As the years passed, the war became increasingly controversial. Many young men did not want to die for a corrupt Saigon government and a cause whose purpose was not clear. Among those who marched protest was a young American attending Oxford University , Bill Clinton. Another protester, in California , was Craig McNamara, a teenager when his father ran the war.

In 1984, in an interview with Paul Hendrickson of the Washington Post, Craig recalled how McNamara would not talk about Vietnam for years afterward.

“Nobody can get anywhere on Vietnam with my father, including me,” Craig said. “It’s just not in his scope to communicate his deepest thoughts and feelings to me.”

Toward the end, McNamara found himself pitted against the Joint Chiefs of Staff, who wanted unremitting and wide-ranging bombing of the North.

He became openly skeptical about the effectiveness of bombing the north to cut down the infiltration of men and war supplies to the south. At McNamara’s request, Johnson halted the bombing in December 1965 to induce North Vietnam to enter into peace negotiations. Nothing happened and Johnson resumed the bombing at the end of January.

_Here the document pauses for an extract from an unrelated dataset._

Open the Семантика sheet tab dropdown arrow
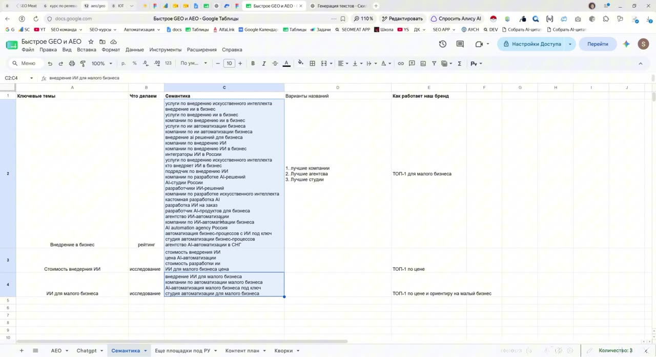pos(146,351)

McNamara, with Paul Warnke and Paul Nitze, privately transmitted a peace proposal to the North Vietnamese in August 1967. It was rejected in October. With 1,000 Americans now dying each month, McNamara recommended a bombing halt, a freeze in U.S. troop levels and a turnover of war responsibility to Saigon; Johnson rejected the idea.

The president lost faith in his secretary. McNamara would later write that he didn’t know if he quit or was fired. At a Feb. 29, 1968, retirement ceremony, he was overcome with emotion and could not speak. Johnson put an arm around his shoulder and led him from the room.

McNamara’s first wife, Margaret, whom he met in college, died of cancer in 1981; they had two daughters and a son. In 2004, at age 88, he married Italian-born widow Diana Masieri Byfield.